Exercise passage:

Our next move, according to our doctor, was to see a rheumatologist at Children's Mercy Hospital in Kansas City, two hours away from the small town in which we live. We took the first available appointment, which was in April, and we waited.  We googled his symptoms. We feared. We prayed.  People suggested that maybe it was arthritis, Lyme disease, cancer, chronic fatigue syndrome. People suggested new doctors, new vitamins, new herbs, new diets. We waited, we prayed, we worried. Tommy continued to hurt.

By the time the appointment arrived, Tommy had shown some signs of improvement.  The weather was getting warmer, and he had started going back to school for part of the day.  He was having less pain, and he was starting to get up and play again, returning to his old self.  We debated cancelling the appointment, but we went anyway. The rheumatologist gave him a 2-hour exam. She felt that he was probably just taking some time to recover from mono, and that we didn't really need to worry.  She did mention something that would come back to my memory much later: she said he was a candidate for Amplified Musculoskeletal Pain Syndrome.  His joints are hypermobile and he is very intelligent, she said, and sometimes kids like him can develop amplified pain.  She told us that she was glad he was on the upswing, and that we should return if he ever had any more problems, but in the meantime just continue sending him to school and on with his life. So we did.

Summer arrived, and Tommy seemed, if not 100%, at least well enough to function and play and go on vacation.  We were happy to have him back.  School started again and Tommy celebrated his 11th birthday. He was doing well.

In late September, Tommy got a stomach virus. He didn't bounce back. He stayed in the bed, he cried, he said his whole body hurt.  We took him back to the pediatrician. She ran more blood tests and found nothing. She said he had just gotten used to sleeping all the time, and she insisted that I send him back to school. I took him that day, and left him trembling and trying not to cry as he trudged up the stairs.  I cried as I put my car in drive to leave him there, with my intuition shouting at me that it was all wrong, that something else was wrong.

Your task:
Continue the account of Tommy's illness from its last sentence.

Data:

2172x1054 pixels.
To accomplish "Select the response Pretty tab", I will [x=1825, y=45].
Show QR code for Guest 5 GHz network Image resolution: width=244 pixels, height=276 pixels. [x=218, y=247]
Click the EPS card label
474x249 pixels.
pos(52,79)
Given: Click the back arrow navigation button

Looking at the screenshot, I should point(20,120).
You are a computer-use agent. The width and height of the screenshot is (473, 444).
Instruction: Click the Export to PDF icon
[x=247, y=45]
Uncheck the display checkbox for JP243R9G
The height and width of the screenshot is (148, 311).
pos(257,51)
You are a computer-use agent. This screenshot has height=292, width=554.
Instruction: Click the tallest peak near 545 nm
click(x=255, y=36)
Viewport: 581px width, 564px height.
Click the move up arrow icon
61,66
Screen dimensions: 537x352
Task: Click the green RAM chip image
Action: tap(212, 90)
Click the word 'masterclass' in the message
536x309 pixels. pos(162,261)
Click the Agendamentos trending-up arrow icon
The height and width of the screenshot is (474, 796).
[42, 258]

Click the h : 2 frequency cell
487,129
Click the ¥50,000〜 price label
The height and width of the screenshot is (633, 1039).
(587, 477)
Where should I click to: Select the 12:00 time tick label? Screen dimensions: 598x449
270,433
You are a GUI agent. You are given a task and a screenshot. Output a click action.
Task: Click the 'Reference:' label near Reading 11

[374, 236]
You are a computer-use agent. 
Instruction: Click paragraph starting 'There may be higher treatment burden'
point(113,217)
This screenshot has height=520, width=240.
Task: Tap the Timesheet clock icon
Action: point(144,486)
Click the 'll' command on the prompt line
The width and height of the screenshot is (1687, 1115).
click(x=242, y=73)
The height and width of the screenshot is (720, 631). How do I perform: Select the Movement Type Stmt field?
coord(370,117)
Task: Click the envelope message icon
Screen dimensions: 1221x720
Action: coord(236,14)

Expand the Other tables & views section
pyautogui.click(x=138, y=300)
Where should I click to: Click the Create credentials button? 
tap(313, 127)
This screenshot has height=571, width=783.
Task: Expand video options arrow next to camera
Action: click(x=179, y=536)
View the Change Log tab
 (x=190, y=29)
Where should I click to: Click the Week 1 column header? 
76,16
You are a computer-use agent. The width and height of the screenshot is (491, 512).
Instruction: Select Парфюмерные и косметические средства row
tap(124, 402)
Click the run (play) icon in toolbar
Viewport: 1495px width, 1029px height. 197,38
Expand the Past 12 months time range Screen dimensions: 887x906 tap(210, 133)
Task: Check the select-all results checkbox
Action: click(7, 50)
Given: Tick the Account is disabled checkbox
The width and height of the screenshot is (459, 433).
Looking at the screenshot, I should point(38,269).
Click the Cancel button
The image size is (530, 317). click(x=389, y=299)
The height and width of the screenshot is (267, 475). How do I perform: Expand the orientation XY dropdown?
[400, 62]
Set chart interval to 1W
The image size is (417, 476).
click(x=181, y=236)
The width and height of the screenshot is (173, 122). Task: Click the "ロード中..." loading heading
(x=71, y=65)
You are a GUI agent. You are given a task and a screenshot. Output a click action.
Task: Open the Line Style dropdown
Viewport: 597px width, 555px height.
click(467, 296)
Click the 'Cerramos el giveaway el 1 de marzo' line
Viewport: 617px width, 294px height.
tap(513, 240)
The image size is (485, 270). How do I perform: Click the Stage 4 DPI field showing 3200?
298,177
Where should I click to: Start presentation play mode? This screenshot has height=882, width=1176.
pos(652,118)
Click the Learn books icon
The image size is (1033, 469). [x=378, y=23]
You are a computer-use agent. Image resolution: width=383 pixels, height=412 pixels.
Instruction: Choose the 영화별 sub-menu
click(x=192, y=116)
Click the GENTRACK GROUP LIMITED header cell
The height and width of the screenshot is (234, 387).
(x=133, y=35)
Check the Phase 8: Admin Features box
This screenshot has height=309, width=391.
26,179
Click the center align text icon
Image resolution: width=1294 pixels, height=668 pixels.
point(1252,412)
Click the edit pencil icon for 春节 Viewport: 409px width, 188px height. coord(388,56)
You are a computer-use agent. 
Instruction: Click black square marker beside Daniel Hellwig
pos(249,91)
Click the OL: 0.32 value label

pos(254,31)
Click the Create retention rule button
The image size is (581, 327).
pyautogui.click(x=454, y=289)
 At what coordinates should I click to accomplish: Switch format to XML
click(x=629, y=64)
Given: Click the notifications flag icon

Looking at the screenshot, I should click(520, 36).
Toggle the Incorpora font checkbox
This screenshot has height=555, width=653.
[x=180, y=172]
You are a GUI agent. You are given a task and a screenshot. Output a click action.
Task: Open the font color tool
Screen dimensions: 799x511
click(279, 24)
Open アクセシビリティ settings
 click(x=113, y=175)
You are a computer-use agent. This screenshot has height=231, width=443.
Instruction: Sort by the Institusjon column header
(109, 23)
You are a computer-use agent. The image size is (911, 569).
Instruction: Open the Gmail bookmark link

Response area:
He cried every day and every night, begging us to let him stay home, let him stay in the bed, he was too tired and everything hurt.  He screamed when we made him take a shower. He flinched when I went to rub his back or stroke his arm. He hated the feeling of certain clothes, of scratchy pillowcases, of socks. He wanted to sleep, day and night. He was perpetually tired, unbearably cranky, and heartbreakingly sad.

We took him for a second opinion to another doctor in town, who told us that kids just don't like middle school, and that we just need to make him go. Tommy continued to get worse.  Our whole family was ragged from grief and exhaustion.

Friends and coworkers hinted helpfully that maybe he was faking. Greg and I repeatedly asked him if anyone was bullying him.  I asked him if any kids at school were mean to him, to which he responded, "No way! Everyone loves me, Mom."  So confidence clearly wasn't the problem, either, I supposed.

We knew already that he needed to go back to school, we'd been told that by two different doctors, but it didn't solve the problem of why this outgoing, smart, straight-A student suddenly just wanted to sleep, and not just on school days, but on sunny Saturdays, on snow days when neighborhood kids were knocking on the door with sleds tucked under their arms, on days when we had fun things planned. Why were all the symptoms coming back from when he was first diagnosed with mono? Why was he so tired? And why was he in so much pain?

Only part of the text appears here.